„Santos powinien był powołać Grosickiego, Krychowiaka i Glika. Nie musieliby grać w pierwszym zespole, ale pomogliby zespołowi” – mówi Jan Tomaszewski w rozmowie z portalem wPolityce.pl.
Legendarny bramkarz reprezentacji Polski komentuje historyczny blamaż polskiej kadry w meczu z Mołdawią.
Pierwszy mecz reprezentacji Santosa uznałem za wypadek przy pracy. Drugi był „pornografią futbolu”, bo z Albanią wygraliśmy szczęśliwie. Z Niemcami, gdybyśmy nie mieli Szczęsnego, to przegralibyśmy 1:4. Ale wygrana dała dużo, był to kop psychiczny, którego działanie widzieliśmy w pierwszej połowie meczu w Kiszyniowie. Mieliśmy ogromną przewagę w posiadaniu piłki. To my dyktowaliśmy warunki gry. W pierwszej połowie pojedynku ze 180. zespołem rankingu FIFA graliśmy bardzo dobrze. Przed meczem mówiłem, że powinniśmy grać tak jak Niemcami z nami. I tak było. Nie wykorzystaliśmy jednak kolejnych sytuacji stuprocentowych
– mówi Tomaszewski.
Zieliński chciał ośmieszyć rywala, puścił piłkę między nogami i… sam się ośmieszył. A teraz słyszymy wielkich znawców piłki, którzy mówią, że „można popełnić błąd”. Tak, można, ale w juniorach, a nie w reprezentacji. Za taki błąd powinno się wylatywać z kadry. Gdyby na ławce był Grzegorz Krychowiak, to mógłby uspokoić grę, zrobić kilka fauli. A u nas doszło do paniki. Trener niepotrzebnie zmienił ustawienie z trzech obrońców na czterech. Na jakiej podstawie?

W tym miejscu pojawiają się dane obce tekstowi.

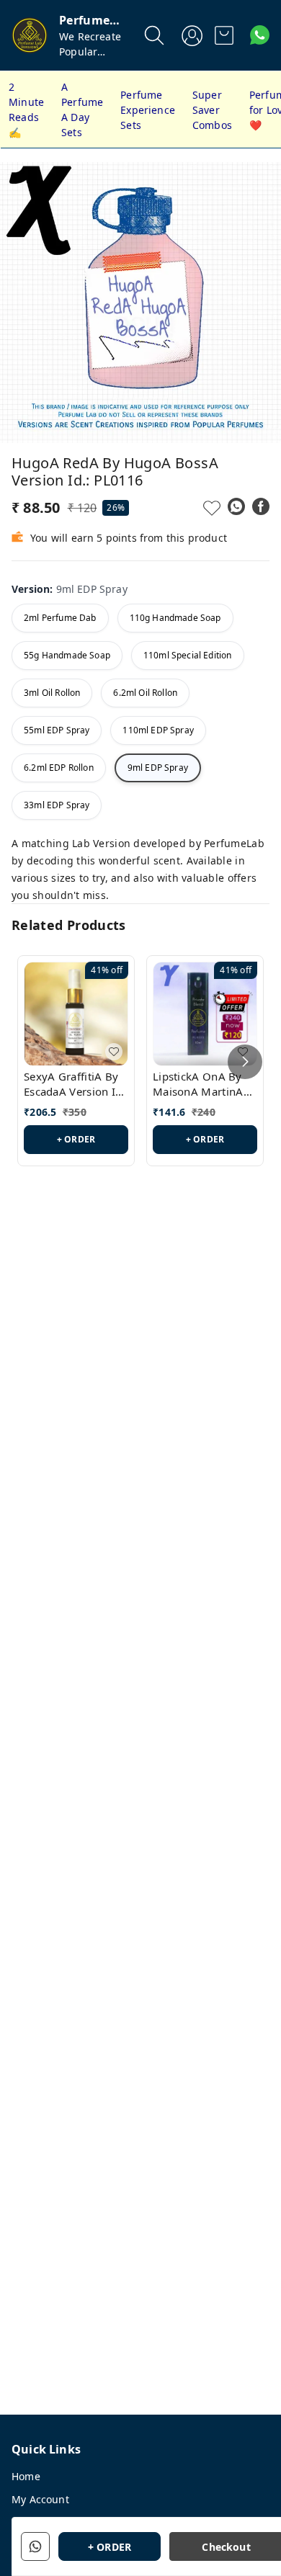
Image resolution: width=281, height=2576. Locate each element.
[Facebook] (260, 506)
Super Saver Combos (212, 110)
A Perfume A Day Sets (82, 109)
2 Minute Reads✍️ (26, 109)
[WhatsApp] (236, 506)
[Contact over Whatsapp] (259, 35)
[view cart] (224, 35)
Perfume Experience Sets (147, 110)
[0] (224, 35)
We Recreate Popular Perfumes (90, 51)
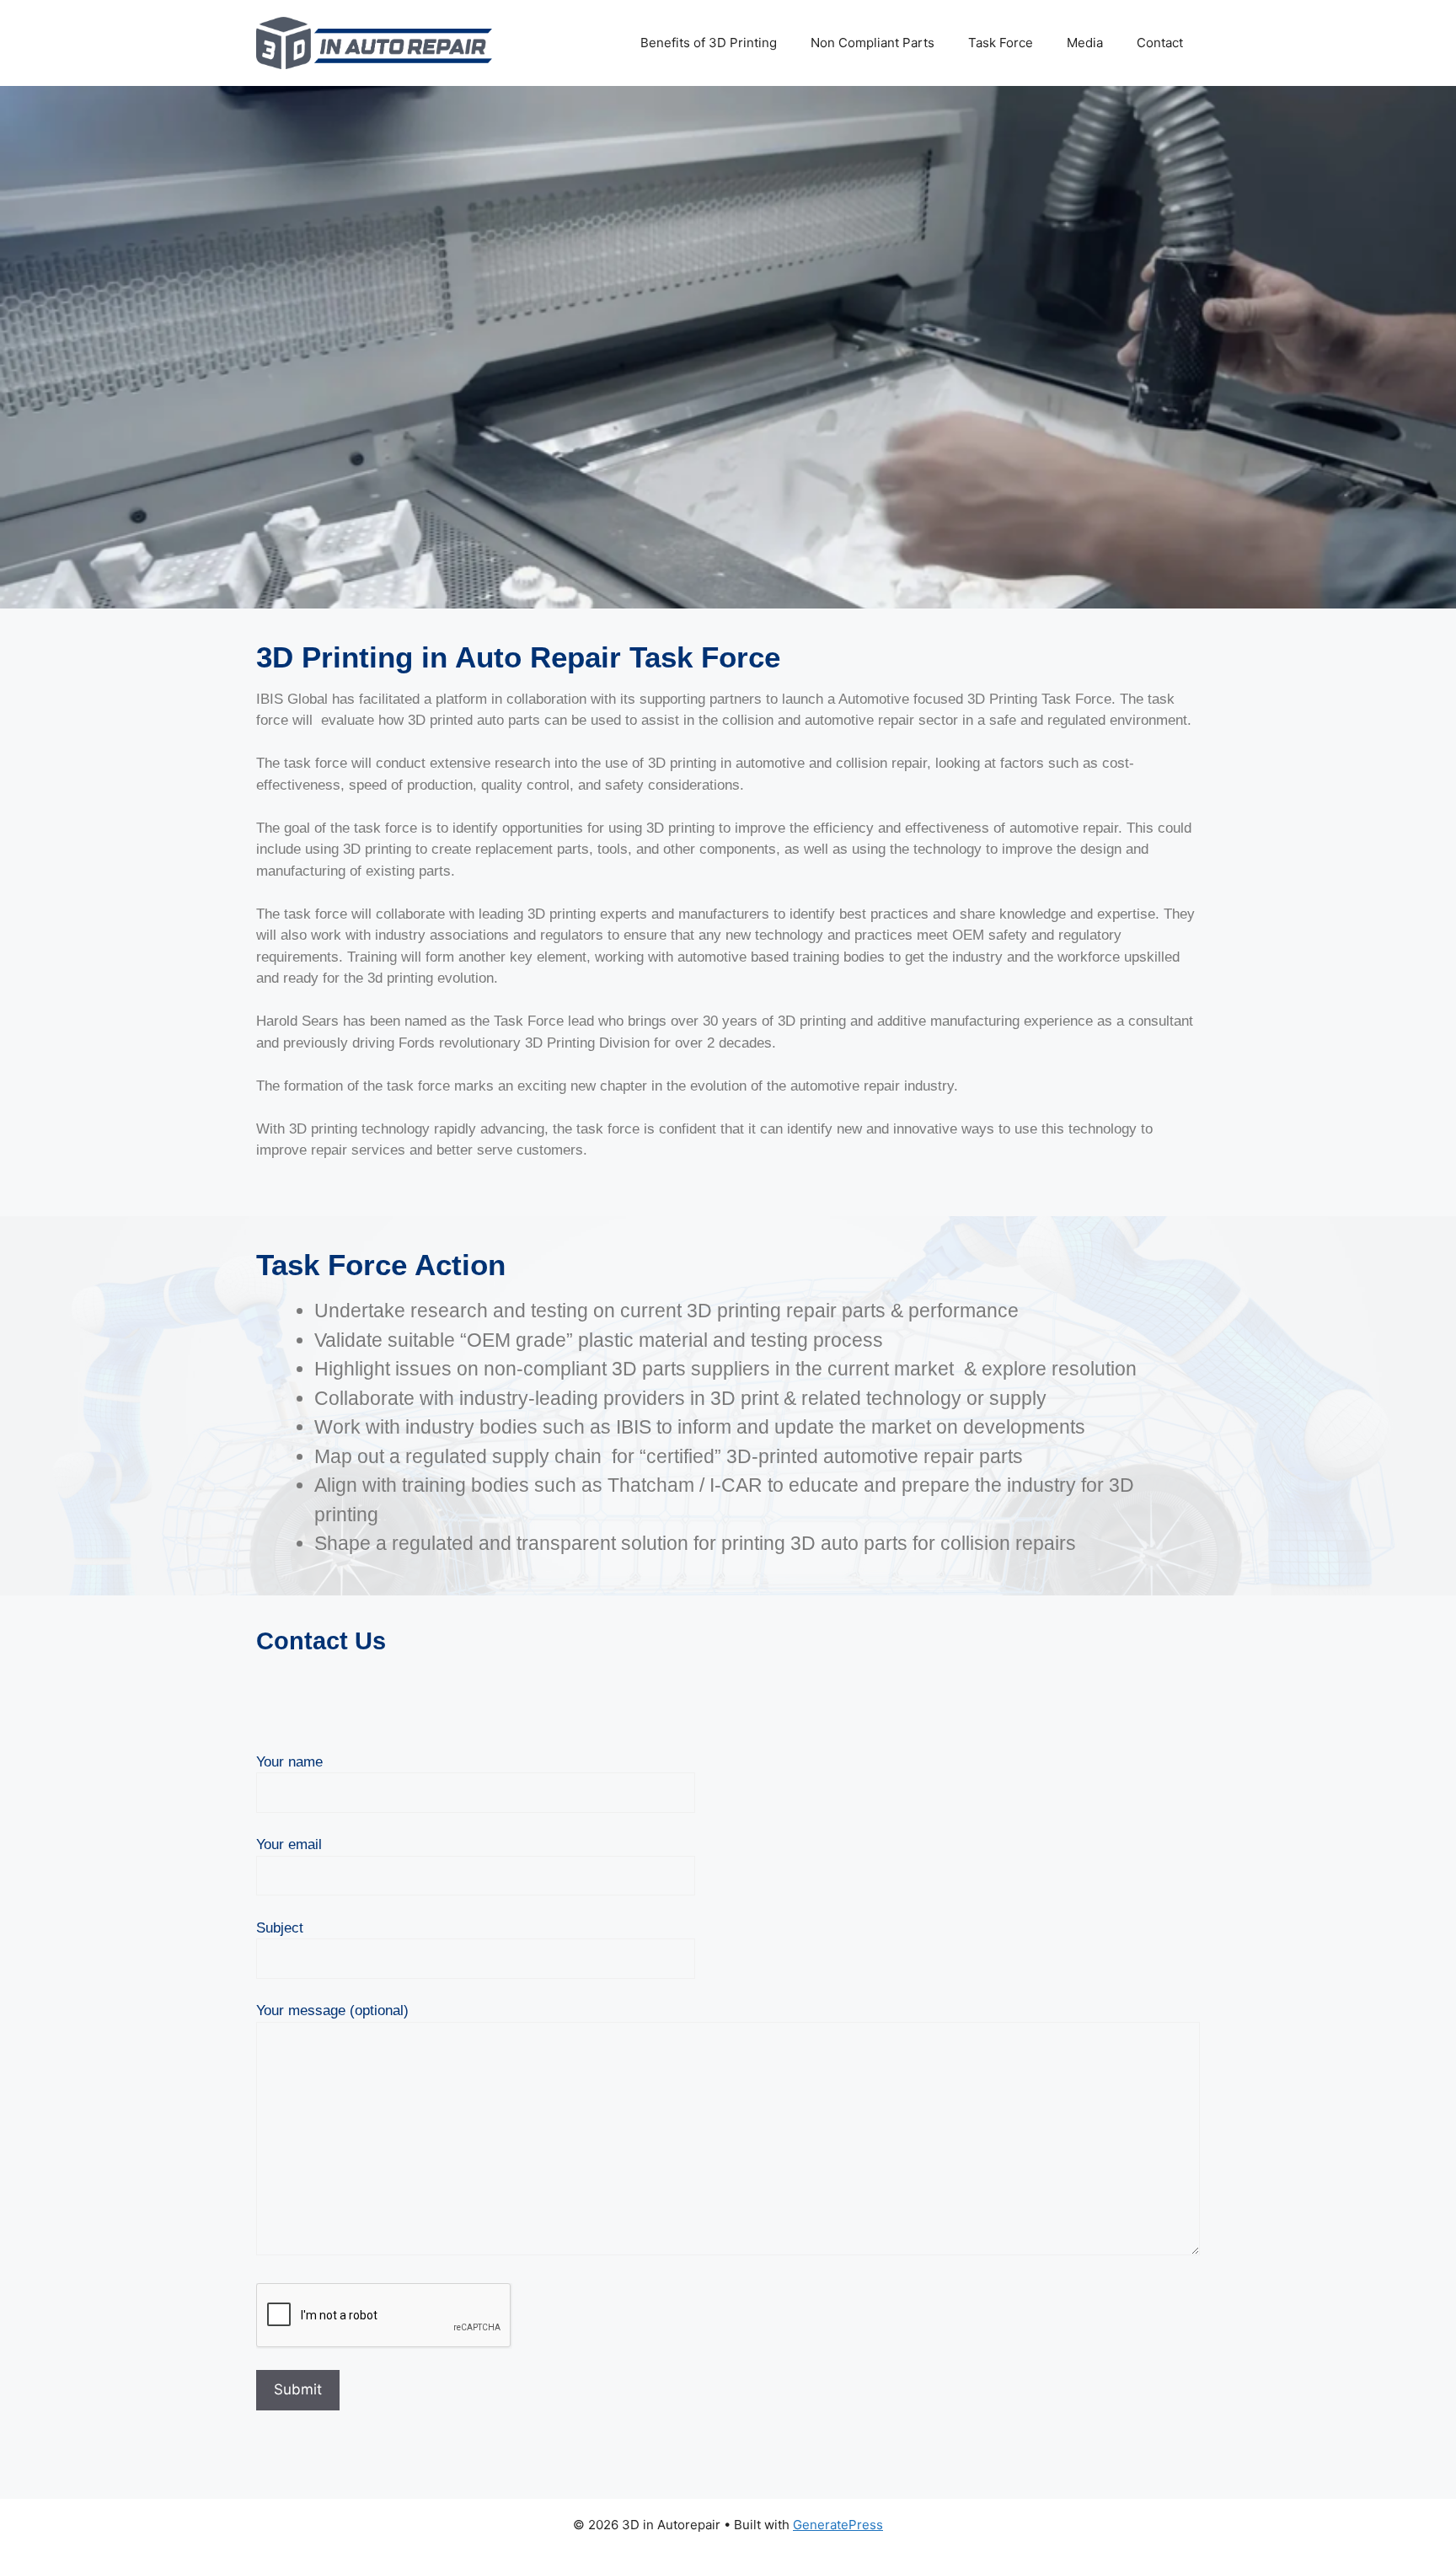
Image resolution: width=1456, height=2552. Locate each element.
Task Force (1000, 43)
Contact (1160, 43)
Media (1085, 43)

Przecież wciąż mieliśmy przewagę w posiadaniu, rozgrywamy piłkę
– dodaje w rozmowie z wPolityce.pl.
Pytany o błędy Polaków przy bramkach, mówi:
Takiego błędu nie popełni trampkarz. Zieliński i Kędziora byli asystentami przy bramkach rywali. Przy trzecim golu błąd jest po stronie Wojciecha Szczęsnego. Był zastany. Fatalnie wybił piłkę. Ten wynik to kompromitacja i wstyd. Gdy usłyszałem po meczu słowa o wakacjach… Czy oni są normalni?

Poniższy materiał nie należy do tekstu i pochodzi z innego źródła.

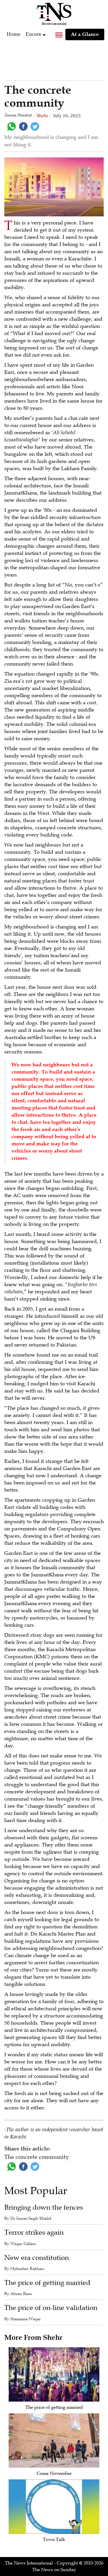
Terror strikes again (34, 2232)
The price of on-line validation (50, 2308)
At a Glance (85, 34)
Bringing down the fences (43, 2207)
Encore (33, 34)
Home (13, 34)
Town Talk (54, 2539)
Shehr (42, 115)
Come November (54, 2473)
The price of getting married (47, 2283)
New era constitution (36, 2258)
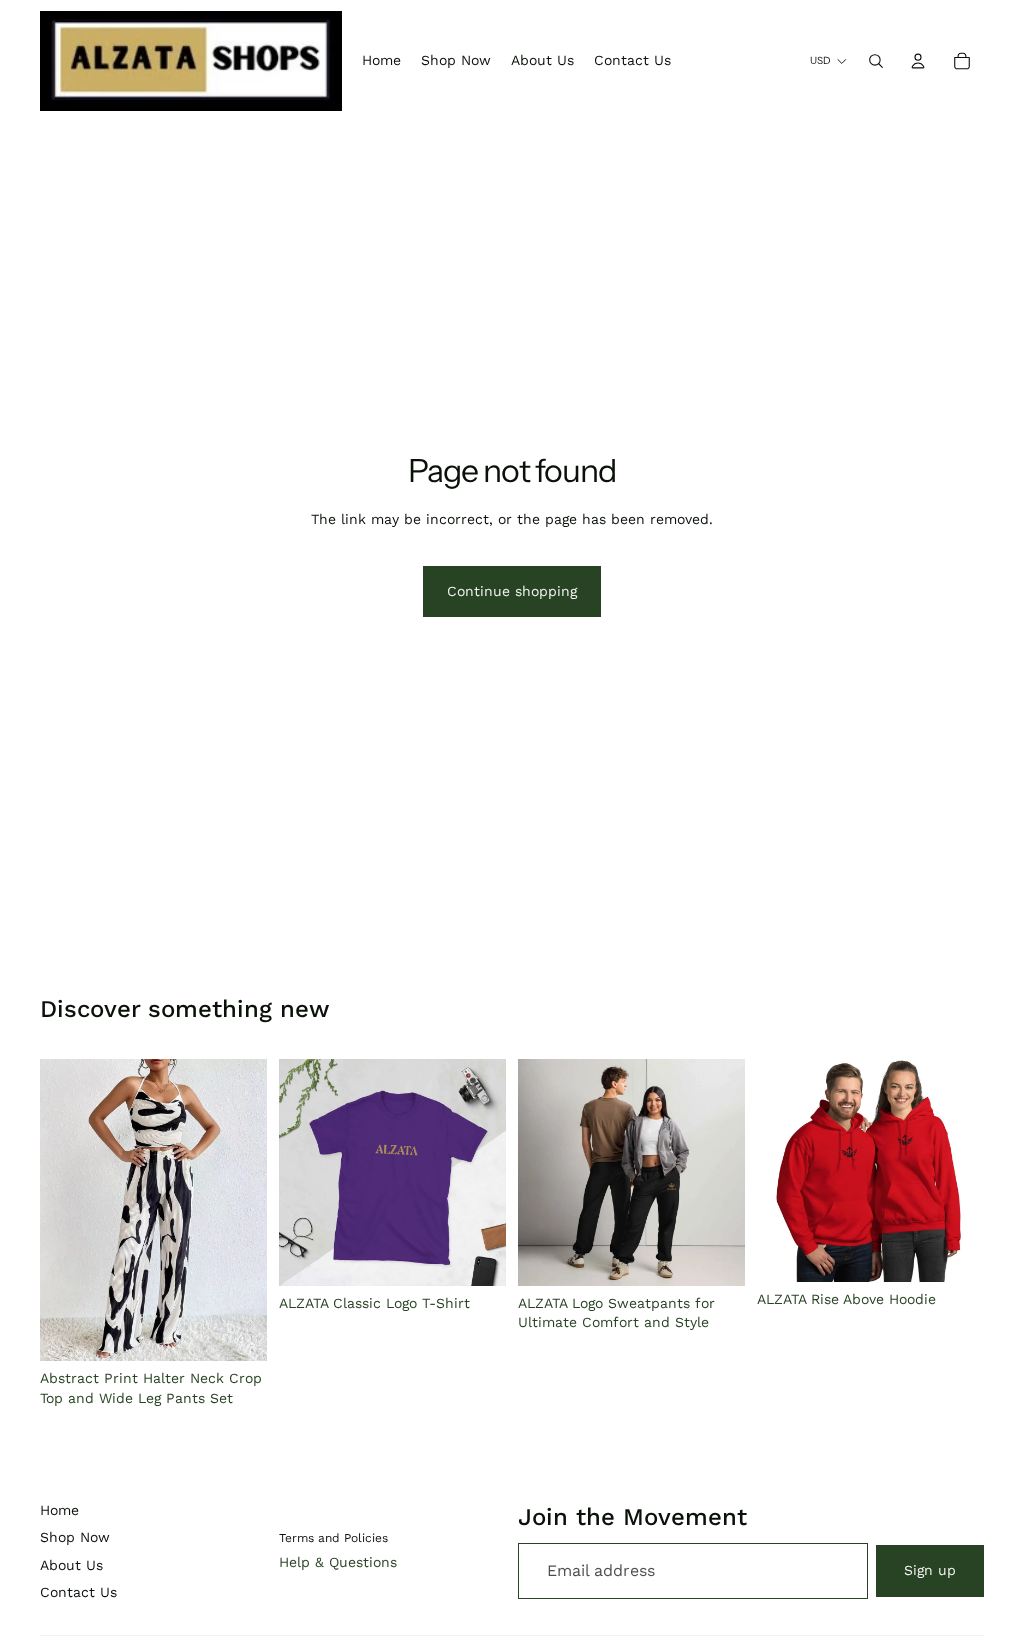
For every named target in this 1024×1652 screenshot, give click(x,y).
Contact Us (78, 1592)
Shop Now (75, 1537)
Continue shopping (512, 591)
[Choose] (236, 1331)
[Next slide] (245, 1210)
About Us (71, 1565)
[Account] (918, 61)
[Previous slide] (62, 1210)
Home (59, 1510)
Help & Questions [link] (338, 1562)
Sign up (930, 1570)
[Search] (876, 61)
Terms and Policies (333, 1538)
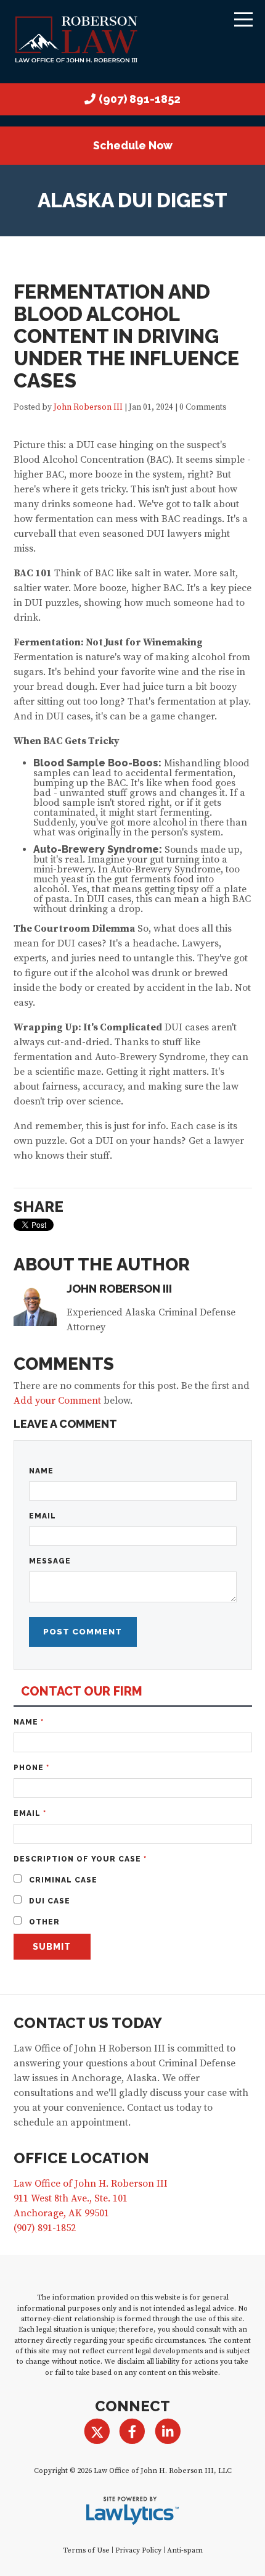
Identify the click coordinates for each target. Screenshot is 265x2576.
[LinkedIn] (168, 2432)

Zdaniem Jana Tomaszewskiego, trener reprezentacji niepotrzebnie zrezygnował z usług najbardziej doświadczonych piłkarzy.
Santos powinien był powołać Grosickiego, Krychowiaka i Glika. Nie musieliby grać w pierwszym zespole, ale pomogliby zespołowi. Szymański nie potrafił kierować zespołem, tak jak robił to Krychowiak w swoim najlepszym czasie. Gdy zależało nam na utrzymaniu wyniku, należałoby wpuścić właśnie jego. Gdy przegrywaliśmy, na boisku powinien był pojawić się zawsze nieobliczalny Grosicki. A Glika widziałbym w pierwszej jedenastce
– mówi legenda polskiego futbolu.
Okrągły stół z Santosem
Jan Tomaszewski uważa, że Polski Związek Piłki Nożnej powinien wymusić na portugalskim selekcjonerze dołączenie do jego sztabu polskiego asystenta.
PZPN powinien natychmiast powołać okrągły stół z Santosem. Michał Probierz powinien zostać jednym z asystentów. Dotychczasowi asystenci nie znają mentalności Polaków, dlatego powinno to zostać Santosowi narzucone. Grzegorz Mielcarski jest tylko tłumaczem. Aby spróbować zmazać choć część tej hańby, kapitan reprezentacji powinien wystąpić do PZPN o to, by następne dwa mecze piłkarze zagrali za darmo, a pieniądze powinny zostać przeznaczone na futbol dziecięcy
– wzywa Jan Tomaszewski w rozmowie z wPolityce.pl.